Source text >>
The presently outstanding unconverted principal amount of each such
issuance as of the date of this Agreement is set forth in Annex V.
m. No Undisclosed Liabilities or Events. The Company has
no liabilities or obligations other than those disclosed in the Company's
SEC Documents or those incurred in the ordinary course of the Company's
business since December 31, 1998, and which individually or in the
aggregate, do not or would not have a material adverse effect on the
properties, business, condition (financial or otherwise), or results of
operations of the Company and its subsidiaries, taken as a whole. Except
for the transactions contemplated by the Transaction Agreements, no event
or circumstances has occurred or exists with respect to the Company or its
properties, business, condition (financial or otherwise), or results of
operations, which, under applicable law, rule or regulation, requires
public disclosure or announcement prior to the date hereof by the Company
but which has not been so publicly announced or disclosed. There are no
proposals currently under consideration or currently anticipated to be
under consideration by the Board of Directors or the executive officers of
the Company which proposal would (x) change the certificate of
incorporation or other charter document or by-laws of the Company, each as
currently in effect, with or without shareholder approval, which change
would reduce or otherwise adversely affect the rights and powers of the
shareholders of the Common Stock or (y) materially or substantially change
the business, assets or capital of the Company, including its interests in
subsidiaries.
n. No Default. The Company is not in default in the
performance or observance of any material obligation, agreement, covenant
or condition contained in any indenture, mortgage, deed of trust or other
material instrument or agreement to which it is a party or by which it or
its property is bound.
o. No Integrated Offering. Neither the Company nor any of
its affiliates nor any person acting on its or their behalf has, directly
or indirectly, at any time since July 1, 1998 made any offer or sales of
any security or solicited any offers to buy any security under
circumstances that would eliminate the availability of the exemption from
registration under Rule 506 of Regulation D in connection with the offer
and sale of the Securities as contemplated hereby.
p. Dilution. The number of Shares issuable upon conversion
of the Debentures and the exercise of the Warrants may increase
substantially in certain circumstances, including, but not necessarily
limited to, the circumstance wherein the trading price of the Common Stock
declines prior to the conversion of the Debentures. The Company's
executive officers and directors have studied and fully understand the
nature of the Securities being sold hereby and recognize that they have a
potential dilutive effect. The board of directors of the Company has
concluded, in its good faith business judgment, that such issuance is in
the best interests of the Company. The Company specifically acknowledges
that its obligation to issue the Shares upon conversion of the Debentures
and upon exercise of the Warrants is binding upon the Company and
enforceable regardless of the dilution such issuance may have on the
ownership interests of other shareholders of the Company, and the Company
will honor every Notice of Conversion (as defined in the Debentures)

Extracted records >>
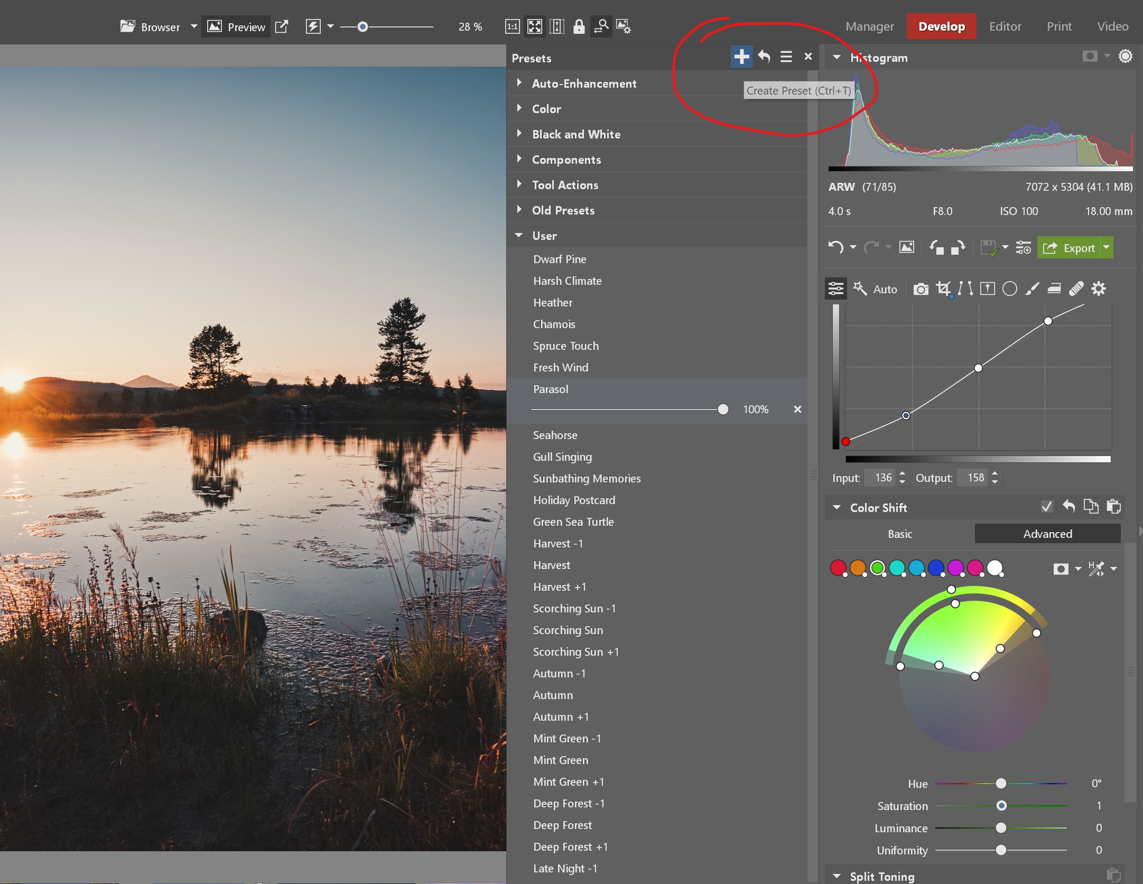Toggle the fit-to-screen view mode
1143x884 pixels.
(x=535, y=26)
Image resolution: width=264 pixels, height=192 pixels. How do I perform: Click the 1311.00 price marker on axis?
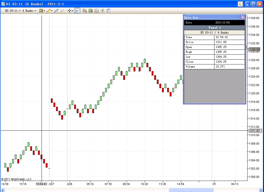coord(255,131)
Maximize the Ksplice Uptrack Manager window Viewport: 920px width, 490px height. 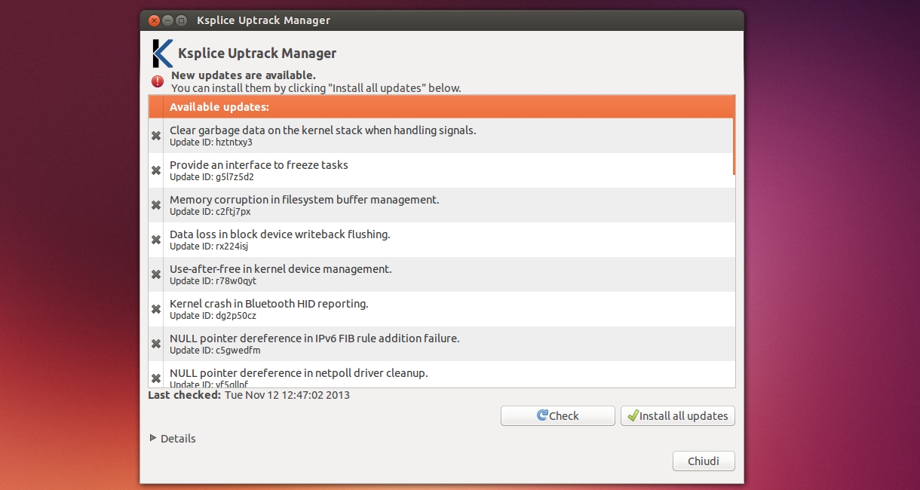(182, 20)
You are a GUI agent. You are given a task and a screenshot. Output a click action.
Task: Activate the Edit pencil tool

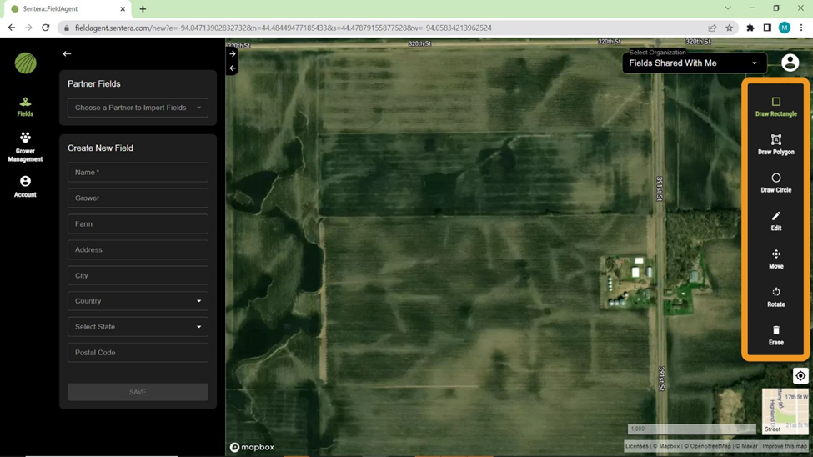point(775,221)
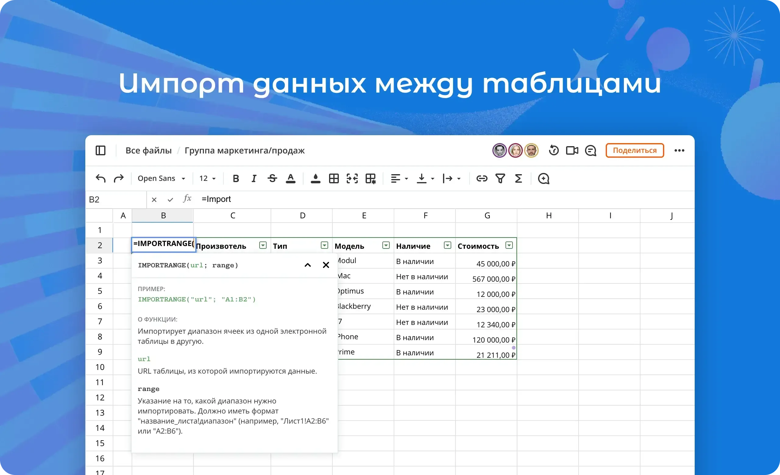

What this exercise asks >>
**a)** Please give the part of the agreement excerpt that opens with the words containing "n. No Default." and closes with "as contemplated hereby." again, swapping "Rule 506" for "Rule 504".
**b)** According to the agreement excerpt, where is the outstanding unconverted principal amount of each issuance set forth?
Rely only on the agreement excerpt.

Expected answers >>
**a)**
n. No Default. The Company is not in default in the
performance or observance of any material obligation, agreement, covenant
or condition contained in any indenture, mortgage, deed of trust or other
material instrument or agreement to which it is a party or by which it or
its property is bound.
o. No Integrated Offering. Neither the Company nor any of
its affiliates nor any person acting on its or their behalf has, directly
or indirectly, at any time since July 1, 1998 made any offer or sales of
any security or solicited any offers to buy any security under
circumstances that would eliminate the availability of the exemption from
registration under Rule 504 of Regulation D in connection with the offer
and sale of the Securities as contemplated hereby.

**b)** In Annex V.